### Action item
Reproduce all the data exactly, without pictures.

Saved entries
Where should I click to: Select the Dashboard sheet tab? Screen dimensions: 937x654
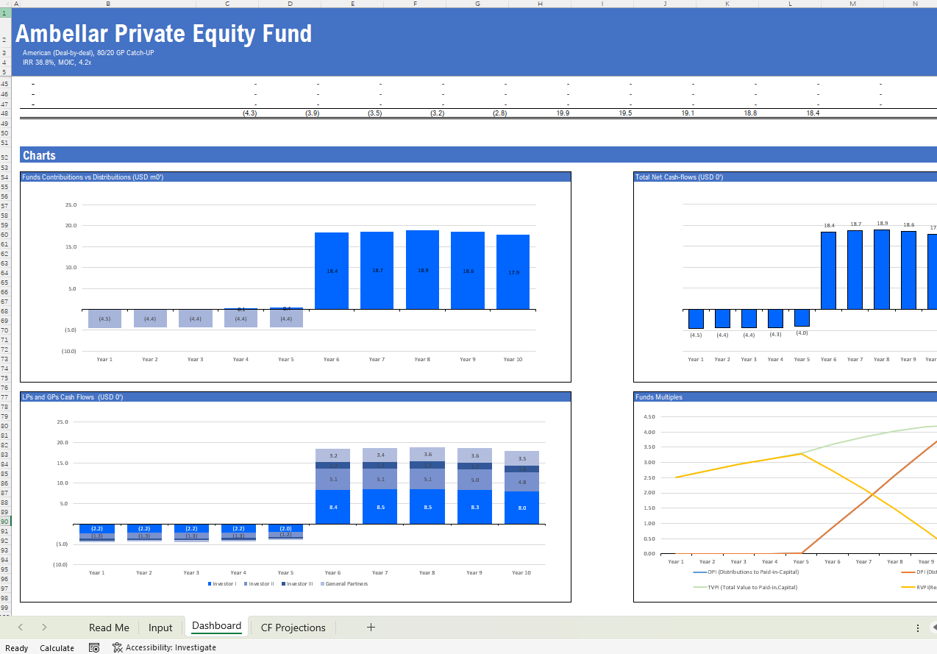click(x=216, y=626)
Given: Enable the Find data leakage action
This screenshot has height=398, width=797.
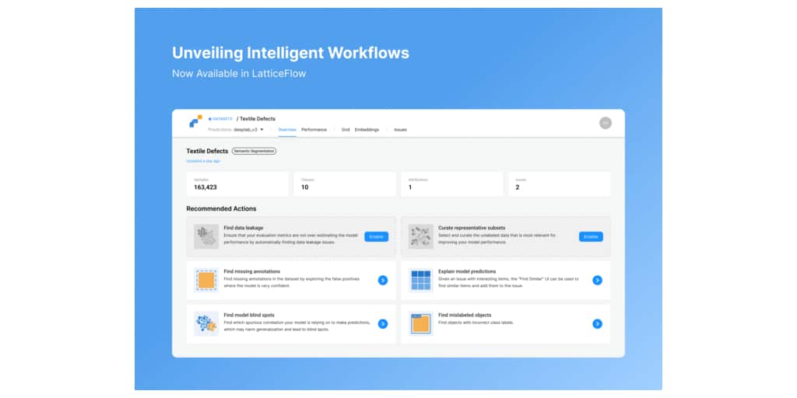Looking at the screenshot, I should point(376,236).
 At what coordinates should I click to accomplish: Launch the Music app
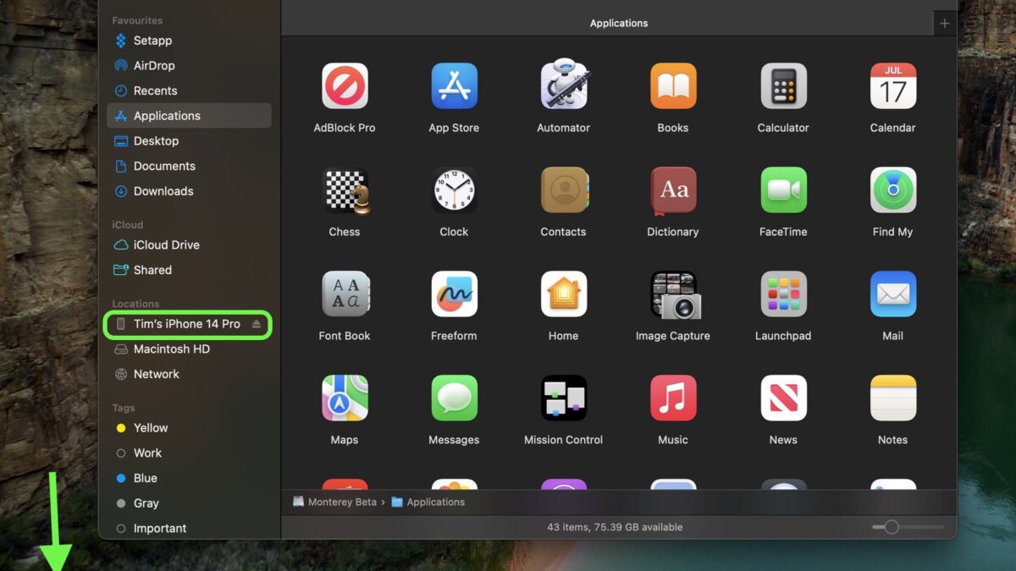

### Answer box
Where should I click to: Select the Dashboard sheet tab? Screen dimensions: 937x654
click(x=216, y=626)
Given: Enable the Find data leakage action
This screenshot has height=398, width=797.
Looking at the screenshot, I should point(376,236).
 At what coordinates should I click to accomplish: Launch the Music app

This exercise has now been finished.